Peraturan daerah tersebut merupakan
produk hukum ketatanegaraan yang ada di Indonesia yang berpayung hukum pada
Undang-Undang Dasar Negara Republik Indonesia tahun 1945. Dimaksudkan bahwa
Undang-Undang Dasar Negara Republik Indonesia tahun 1945 merupakan hukum dasar
tertulis yang tertinggi yang harus menjadi dasar dan sumber bagi pembentukan
peraturan-peraturan yang berada di bawahnya, dan peraturan yang berada dibawah
tidak boleh bertentangan pada peraturan yang berada diatasnya. Undang-Undang
Dasar Negara Republik Indonesia tahun 1945 tidaklah lepas dari nilai-nilai
Pancasila.
Pancasila sebagai dasar negara sesuai dengan
pembukaan Undang-Undang Dasar Republik Indonesia tahun 1945 yang pada
hakikatnya adalah sebagai sumber dari segala sumber hukum atau sumber tertib
hukum, dimana semua
peraturan berpedoman pada Pancasila. Pancasila merupakan tonggak berdirinya
Indonesia melalui nilai–nilai yang terkandung didalamnya. Pancasila diperoleh melalui
perjuangan rakyat Indonesia dalam meraih kemerdekan. Tokoh–tokoh perjuangan merumuskan
Pancasila dengan mempertimbangkan nilai keadilan kesejahteraan bagi masyarakat Indonesia
kala itu. Nilai–nilai luhur Pancasila dalam perjalanannya menjadi dasar dari
semua aktifitas masyarakat Indonesia.
Subak di Bali berpegang teguh pada nilai–nilai Pancasila dilihat
dari setiap pelaksanaannya terkandung nilai-nilai yang terdapat di dalam setiap
sila Pancasila. Sila Pertama yaitu Ketuhanan yang Maha Esa, dalam
implementasinya terdapat konsep Tri Hita Karana yaitu, tiga penyebab
kebahagiaan yang dapat dicapai dengan menjaga keharmonisan antar ketiga unsur.

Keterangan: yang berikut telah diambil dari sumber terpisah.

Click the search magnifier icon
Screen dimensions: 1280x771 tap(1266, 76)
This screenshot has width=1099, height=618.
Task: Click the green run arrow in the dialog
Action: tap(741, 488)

Ketiga unsur Tri Hita Karana yaitu Unsur Parhayangan (hubungan manusia dengan
Tuhan), Pawongan (hubungan Manusia dengan manusia), dan Palemahan (hubungan
manusia dengan Lingkungan). Hubungan manusia dengan Tuhan berkaitan dengan sila
pertama pada Pancasila dimana kegiatan yang langsung dilakukan oleh petani atau
anggota subak memohon kesuburan dan
kelancaran kepada Tuhan melalui upacara
keagamaan yang dilakukan oleh subak, contohnya upacara Ngendagin, Ngulapin, Ngeroras, Nendak toya,
dan Magpag toya.
Sila yang kedua yaitu, Kemanusian yang Adil dan Berada. Pawongan dalam
konsep Tri Hita Karana berkaitan dengan
sila Kedua Pancasila. Unsur Pawongan, ditujukan dengan adanya organisasi petani
(subak) yang disesuaikan dengan
kebutuhan setempat. Organisasi subak selalu memberikan keadilan
dimana setiap petani mendapat air dan pekerjaan yang sama dalam mengolah sawah
dan hasil panen pertanian tersebut dapat mensejahterakan petani.
Sila ketiga yaitu, Persatuan Indonesia. Persatuan dan kesatuan
merupakan modal awal dalam melaksanakan kegiatan keorganisasian. Organisasi subak
akan membentuk dan menjalin persatuan antar petani dimana setiap petani
atau anggota subak itu sama, dalam
artian walaupun berbeda wilayah dan kasta akan tetap sama untuk kesejahteraan
bersama. Manusia sebagai makhluk sosial akan selalu membutuhkan bantuan orang
lain, dengan terjalinnya persatuan dapat mempermudah keberlangsungan kegiatan
khususnya petani dalam mengolah sawah.
Sila keempat yaitu,
Kerakyatan yang dipimpin oleh Hikmat Kebijaksanaan dalam Permusyawaratan/Perwakilan.
Organisasi subak dalam setiap
penyelesaian masalahnya selalu menerapkan sistem musyawarah demi mencapai mufakat.
Musayawarah merupakan pengambilan keputusan bersama yang telah disepakati dalam
memecahkan suatu masalah. Musyawarah masih tetap di gunakan, salah satu
contohnya pada organisasi subak.
Penerapannya di masing-masing subak yaitu, memiliki perwakilan
(pekaseh) yang akan menangani keberlangsungan subak serta memimpin musyawarah tersebut.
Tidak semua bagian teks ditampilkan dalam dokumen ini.